1848-49

Marx et Engels journalistes au coeur de la révolution...

Une publication effectuée en collaboration avec la bibliothèque de sciences sociales de l'Université de Québec.


La Nouvelle Gazette Rhénane

K. Marx

La « révolution de Cologne »

n° 115, 13 octobre 1848


Cologne, 12 octobre

La « révolution » du 25 septembre fut une mascarade; c'est ce que nous raconte la Kölnische Zeitung et la Kölnische Zeitung a raison. Le 26 septembre, le « Commandement militaire de Cologne » installe son Cavaignac. Et la Kölnische Zeitung admire la sagesse et la modération du « Commandement militaire de Cologne ». Mais, qui est le plus ridicule : les travailleurs qui, le 25 septembre, s'exerçaient à dresser des barricades ou le Cavaignac qui avec le plus grand sérieux décréta le 26 septembre l'état de siège, suspendit des journaux, désarma la garde civique et interdit les associations ?

Pauvre Kölnische Zeitung ! Le Cavaignac de la « révolution de Cologne » ne peut pas avoir un pouce de plus que la « révolution de Cologne » elle-même. Pauvre Kölnische Zeitung ! La révolution, il faut qu'elle la prenne à la rigolade, et le « Cavaignac » de cette joyeuse révolution, il faut qu'elle le prenne au sérieux. Quel sujet désagréable, ingrat, contradictoire !

____________

■ **Série d'exercices**:
**1.** Recopiez le passage de l'article sur la révolution de Cologne qui commence par les mots contenant "Marx et Engels" et se termine par "l'Université de Québec.", en remplaçant "bibliothèque" par "médiathèque".
**2.** Reprenez l'article sur la révolution de Cologne à l'endroit où il s'arrête et poursuivez-en la rédaction.

■ **Données fournies**:
____________

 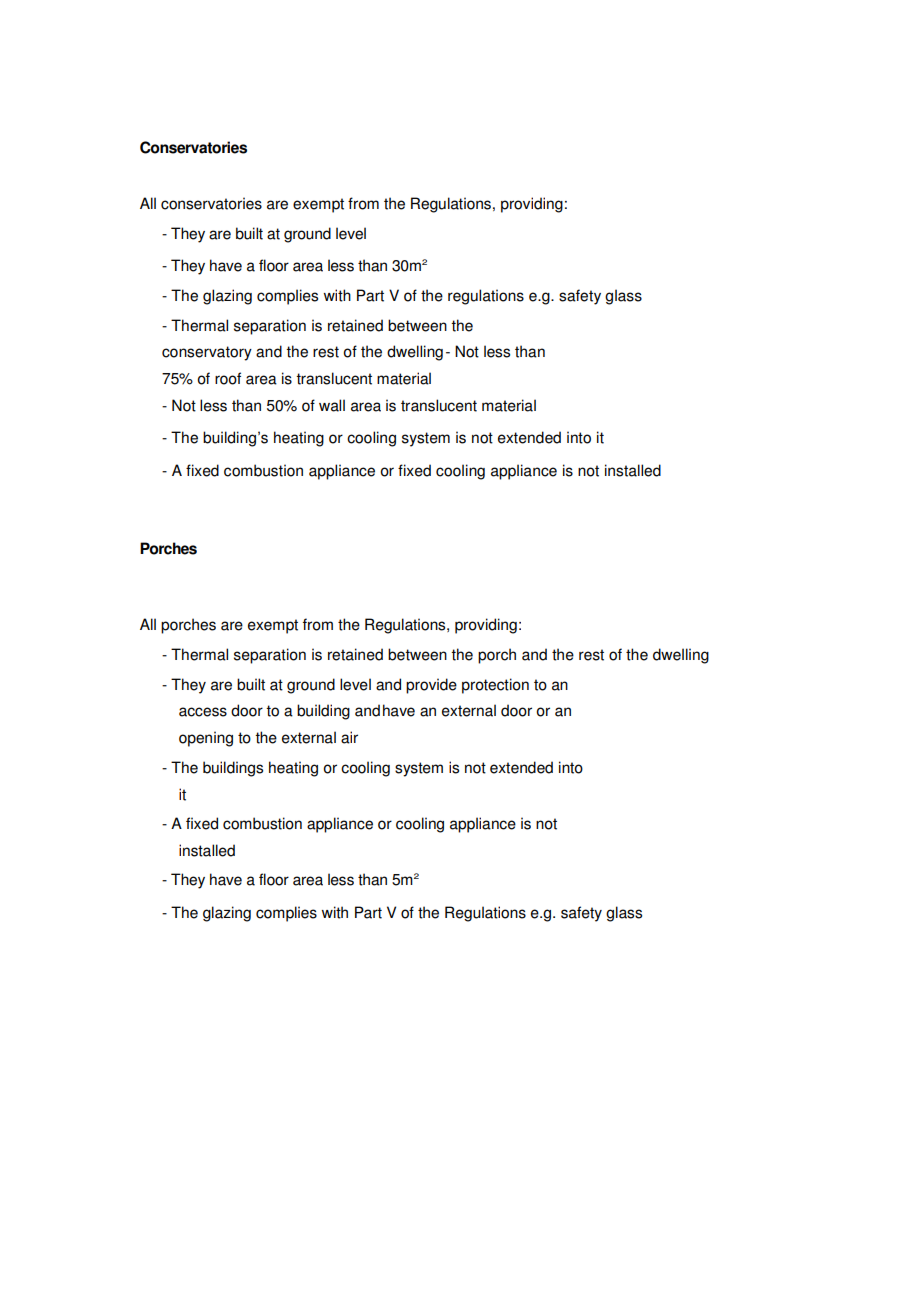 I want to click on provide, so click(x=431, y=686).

____________

■ **Résultats dans l'ordre**:
**1.**
Marx et Engels journalistes au coeur de la révolution...

Une publication effectuée en collaboration avec la médiathèque de sciences sociales de l'Université de Québec.

**2.**
Nous ne perdrons pas de temps à justifier le Commandement militaire. D'Ester [1] a épuisé le sujet. D'ailleurs pour nous, le Commandement militaire n'est qu'un instrument aux mains d'une autorité supérieure. Les véritables auteurs de cette étrange tragédie, ce furent les « bourgeois bien-pensants », les Dumont et consorts. Il n'y a donc rien d'étonnant à ce que M. Dumont fasse colporter par ses journaux l'adresse [2] contre D'Ester, Borchardt et Kyll. Ce que ces bien-pensants avaient à défendre, ce n'était dans l'action du Commandement militaire, c'était leur propre action.

Les événements de Cologne traversèrent le Sahara de la presse allemande sous la forme que le « Journal des Débats » de Cologne leur avait donnée. C'est une raison suffisante pour y revenir.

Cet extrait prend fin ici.